* **Texto para revisar**

================================

Con la pandemia comenzó la mala praxis de legislar contra el bolsillo de algunos sectores. El Ministerio de Sanidad y las autonomías decidían qué podía estar abierto y qué no. Bares, restaurantes, cines, teatros, discotecas... perdieron ingresos en función de lo que dictaminaron las diferentes autoridades y, como cada comunidad autónoma legisló a su gusto, cada tribunal superior dictaminó a favor o en contra de las restricciones. Las horas que un bar estuvo abierto en Barcelona en 2020 y 2021 no tienen nada que ver con las que pudo abrirse en Madrid o en Sevilla. El tiempo ha demostrado que la incidencia de estas restricciones en la contención de la pandemia fue más bien escasa pero no así en el impacto en los negocios, algunos cerrados para siempre por no poder soportar las pérdidas derivadas de la falta de actividad.

================================

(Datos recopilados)
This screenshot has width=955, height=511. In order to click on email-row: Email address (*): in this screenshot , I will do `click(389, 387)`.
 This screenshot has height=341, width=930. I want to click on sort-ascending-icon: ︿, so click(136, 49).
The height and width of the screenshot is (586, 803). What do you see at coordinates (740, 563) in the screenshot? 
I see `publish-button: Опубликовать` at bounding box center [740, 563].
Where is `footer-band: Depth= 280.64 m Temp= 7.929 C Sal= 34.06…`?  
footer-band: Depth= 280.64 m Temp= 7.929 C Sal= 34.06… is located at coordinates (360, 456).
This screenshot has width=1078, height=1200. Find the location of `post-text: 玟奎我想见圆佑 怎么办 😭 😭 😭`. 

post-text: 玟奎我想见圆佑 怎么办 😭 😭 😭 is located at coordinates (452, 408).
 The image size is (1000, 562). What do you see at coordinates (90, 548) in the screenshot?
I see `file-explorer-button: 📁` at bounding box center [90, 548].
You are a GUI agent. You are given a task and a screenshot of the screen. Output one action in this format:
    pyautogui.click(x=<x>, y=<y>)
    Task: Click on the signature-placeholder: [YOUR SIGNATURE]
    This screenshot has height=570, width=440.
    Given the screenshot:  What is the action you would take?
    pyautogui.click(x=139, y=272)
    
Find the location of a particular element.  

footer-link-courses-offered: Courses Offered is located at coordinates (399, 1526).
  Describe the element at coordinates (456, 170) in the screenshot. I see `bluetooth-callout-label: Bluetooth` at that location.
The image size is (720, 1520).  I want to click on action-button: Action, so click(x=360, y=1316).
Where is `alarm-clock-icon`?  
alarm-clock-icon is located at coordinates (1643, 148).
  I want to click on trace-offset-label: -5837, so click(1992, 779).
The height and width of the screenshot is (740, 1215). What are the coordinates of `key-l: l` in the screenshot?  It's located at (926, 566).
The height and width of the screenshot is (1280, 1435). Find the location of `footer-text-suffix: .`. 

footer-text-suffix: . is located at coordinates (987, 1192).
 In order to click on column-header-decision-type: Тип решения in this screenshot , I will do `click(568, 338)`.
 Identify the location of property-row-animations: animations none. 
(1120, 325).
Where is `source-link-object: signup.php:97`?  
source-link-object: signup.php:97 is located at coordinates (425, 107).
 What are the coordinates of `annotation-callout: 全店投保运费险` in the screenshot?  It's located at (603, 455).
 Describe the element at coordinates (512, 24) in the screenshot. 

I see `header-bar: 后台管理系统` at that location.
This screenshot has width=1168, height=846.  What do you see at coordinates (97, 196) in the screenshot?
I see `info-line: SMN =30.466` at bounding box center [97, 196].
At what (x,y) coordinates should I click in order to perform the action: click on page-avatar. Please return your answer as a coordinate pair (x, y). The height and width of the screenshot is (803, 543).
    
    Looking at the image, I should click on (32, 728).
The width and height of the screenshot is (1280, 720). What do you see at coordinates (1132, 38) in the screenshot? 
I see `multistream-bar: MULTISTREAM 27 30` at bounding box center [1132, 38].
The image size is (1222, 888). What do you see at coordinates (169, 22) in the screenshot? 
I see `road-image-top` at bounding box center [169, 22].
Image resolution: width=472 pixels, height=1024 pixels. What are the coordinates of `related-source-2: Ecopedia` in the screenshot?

================================

* **Preguntas**
A: Copia literalmente el fragmento del texto sobre las restricciones de la pandemia, comenzando por "Con la pandemia" y siguiendo hasta "falta de actividad.".
B: Según el texto sobre las restricciones de la pandemia, ¿qué decidían el Ministerio de Sanidad y las autonomías?

* **Respuestas numeradas**
A:
Con la pandemia comenzó la mala praxis de legislar contra el bolsillo de algunos sectores. El Ministerio de Sanidad y las autonomías decidían qué podía estar abierto y qué no. Bares, restaurantes, cines, teatros, discotecas... perdieron ingresos en función de lo que dictaminaron las diferentes autoridades y, como cada comunidad autónoma legisló a su gusto, cada tribunal superior dictaminó a favor o en contra de las restricciones. Las horas que un bar estuvo abierto en Barcelona en 2020 y 2021 no tienen nada que ver con las que pudo abrirse en Madrid o en Sevilla. El tiempo ha demostrado que la incidencia de estas restricciones en la contención de la pandemia fue más bien escasa pero no así en el impacto en los negocios, algunos cerrados para siempre por no poder soportar las pérdidas derivadas de la falta de actividad.

B: Qué podía estar abierto y qué no.